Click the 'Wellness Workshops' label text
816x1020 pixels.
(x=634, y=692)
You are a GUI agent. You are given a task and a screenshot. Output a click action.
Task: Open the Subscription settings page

-=-=-

▶ [Instructions to follow]
From the line containing "You are a GUI" down to the last line of the data above, copy every line exactly; leave out all other lines.

▶ [Answer for the task]
You are a GUI agent. You are given a task and a screenshot. Output a click action.
Task: Open the Subscription settings page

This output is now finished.